[Start of section]

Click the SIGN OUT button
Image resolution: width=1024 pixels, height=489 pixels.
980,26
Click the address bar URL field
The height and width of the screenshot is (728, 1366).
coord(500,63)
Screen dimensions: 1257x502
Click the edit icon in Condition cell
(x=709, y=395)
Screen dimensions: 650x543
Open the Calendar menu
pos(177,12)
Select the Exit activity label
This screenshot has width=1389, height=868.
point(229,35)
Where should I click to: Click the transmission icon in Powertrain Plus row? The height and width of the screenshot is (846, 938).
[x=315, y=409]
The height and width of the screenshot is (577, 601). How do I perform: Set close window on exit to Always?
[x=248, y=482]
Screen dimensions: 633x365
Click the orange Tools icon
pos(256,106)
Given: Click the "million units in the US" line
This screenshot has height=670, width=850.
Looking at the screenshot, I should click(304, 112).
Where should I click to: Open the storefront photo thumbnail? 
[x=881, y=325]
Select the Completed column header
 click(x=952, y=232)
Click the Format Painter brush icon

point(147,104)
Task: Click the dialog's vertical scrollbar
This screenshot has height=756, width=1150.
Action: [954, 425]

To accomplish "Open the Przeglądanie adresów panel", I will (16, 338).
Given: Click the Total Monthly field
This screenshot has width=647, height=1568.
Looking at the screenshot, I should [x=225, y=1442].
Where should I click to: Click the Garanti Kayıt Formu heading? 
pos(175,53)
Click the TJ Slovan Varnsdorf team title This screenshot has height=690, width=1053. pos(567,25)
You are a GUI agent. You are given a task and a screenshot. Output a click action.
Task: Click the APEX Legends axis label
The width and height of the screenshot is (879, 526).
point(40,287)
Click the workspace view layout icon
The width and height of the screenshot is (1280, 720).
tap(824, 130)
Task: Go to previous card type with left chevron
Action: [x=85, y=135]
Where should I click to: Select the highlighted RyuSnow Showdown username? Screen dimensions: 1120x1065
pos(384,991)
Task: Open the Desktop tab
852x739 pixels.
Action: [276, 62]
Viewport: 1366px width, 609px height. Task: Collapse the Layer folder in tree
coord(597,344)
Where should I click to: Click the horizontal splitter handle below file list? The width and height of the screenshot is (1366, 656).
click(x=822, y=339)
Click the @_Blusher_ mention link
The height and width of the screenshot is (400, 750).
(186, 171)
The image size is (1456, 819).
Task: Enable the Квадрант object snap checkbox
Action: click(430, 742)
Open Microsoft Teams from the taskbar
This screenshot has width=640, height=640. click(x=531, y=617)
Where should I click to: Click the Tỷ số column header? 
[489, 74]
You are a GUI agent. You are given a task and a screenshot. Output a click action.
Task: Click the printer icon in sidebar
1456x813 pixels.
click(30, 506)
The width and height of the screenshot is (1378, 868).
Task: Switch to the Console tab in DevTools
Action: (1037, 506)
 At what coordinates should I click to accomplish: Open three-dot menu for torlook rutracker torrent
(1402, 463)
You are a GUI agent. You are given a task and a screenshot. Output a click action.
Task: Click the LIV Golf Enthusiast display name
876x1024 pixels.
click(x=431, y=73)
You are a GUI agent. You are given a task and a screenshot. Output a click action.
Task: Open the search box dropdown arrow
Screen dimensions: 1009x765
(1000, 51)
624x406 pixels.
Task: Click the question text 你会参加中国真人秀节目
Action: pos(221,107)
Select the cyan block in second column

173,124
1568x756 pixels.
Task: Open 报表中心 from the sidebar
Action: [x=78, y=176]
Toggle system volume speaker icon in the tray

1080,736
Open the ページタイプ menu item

[End of section]

Task objective: Take the material above and transcribe all of it exactly.

Written solution:
Click the SIGN OUT button
Image resolution: width=1024 pixels, height=489 pixels.
980,26
Click the address bar URL field
The height and width of the screenshot is (728, 1366).
coord(500,63)
Screen dimensions: 1257x502
Click the edit icon in Condition cell
(x=709, y=395)
Screen dimensions: 650x543
Open the Calendar menu
pos(177,12)
Select the Exit activity label
This screenshot has width=1389, height=868.
point(229,35)
Where should I click to: Click the transmission icon in Powertrain Plus row? The height and width of the screenshot is (846, 938).
[x=315, y=409]
The height and width of the screenshot is (577, 601). How do I perform: Set close window on exit to Always?
[x=248, y=482]
Screen dimensions: 633x365
Click the orange Tools icon
pos(256,106)
Given: Click the "million units in the US" line
This screenshot has height=670, width=850.
Looking at the screenshot, I should click(304, 112).
Where should I click to: Open the storefront photo thumbnail? 
[x=881, y=325]
Select the Completed column header
 click(x=952, y=232)
Click the Format Painter brush icon

point(147,104)
Task: Click the dialog's vertical scrollbar
This screenshot has height=756, width=1150.
Action: [954, 425]

To accomplish "Open the Przeglądanie adresów panel", I will (16, 338).
Given: Click the Total Monthly field
This screenshot has width=647, height=1568.
Looking at the screenshot, I should [x=225, y=1442].
Where should I click to: Click the Garanti Kayıt Formu heading? 
pos(175,53)
Click the TJ Slovan Varnsdorf team title This screenshot has height=690, width=1053. pos(567,25)
You are a GUI agent. You are given a task and a screenshot. Output a click action.
Task: Click the APEX Legends axis label
The width and height of the screenshot is (879, 526).
point(40,287)
Click the workspace view layout icon
The width and height of the screenshot is (1280, 720).
tap(824, 130)
Task: Go to previous card type with left chevron
Action: [x=85, y=135]
Where should I click to: Select the highlighted RyuSnow Showdown username? Screen dimensions: 1120x1065
pos(384,991)
Task: Open the Desktop tab
852x739 pixels.
Action: [276, 62]
Viewport: 1366px width, 609px height. Task: Collapse the Layer folder in tree
coord(597,344)
Where should I click to: Click the horizontal splitter handle below file list? The width and height of the screenshot is (1366, 656).
click(x=822, y=339)
Click the @_Blusher_ mention link
The height and width of the screenshot is (400, 750).
(186, 171)
The image size is (1456, 819).
Task: Enable the Квадрант object snap checkbox
Action: click(430, 742)
Open Microsoft Teams from the taskbar
This screenshot has width=640, height=640. click(x=531, y=617)
Where should I click to: Click the Tỷ số column header? 
[489, 74]
You are a GUI agent. You are given a task and a screenshot. Output a click action.
Task: Click the printer icon in sidebar
1456x813 pixels.
click(30, 506)
The width and height of the screenshot is (1378, 868).
Task: Switch to the Console tab in DevTools
Action: (1037, 506)
 At what coordinates should I click to accomplish: Open three-dot menu for torlook rutracker torrent
(1402, 463)
You are a GUI agent. You are given a task and a screenshot. Output a click action.
Task: Click the LIV Golf Enthusiast display name
876x1024 pixels.
click(x=431, y=73)
You are a GUI agent. You are given a task and a screenshot. Output a click action.
Task: Open the search box dropdown arrow
Screen dimensions: 1009x765
(1000, 51)
624x406 pixels.
Task: Click the question text 你会参加中国真人秀节目
Action: pos(221,107)
Select the cyan block in second column

173,124
1568x756 pixels.
Task: Open 报表中心 from the sidebar
Action: [x=78, y=176]
Toggle system volume speaker icon in the tray

1080,736
Open the ページタイプ menu item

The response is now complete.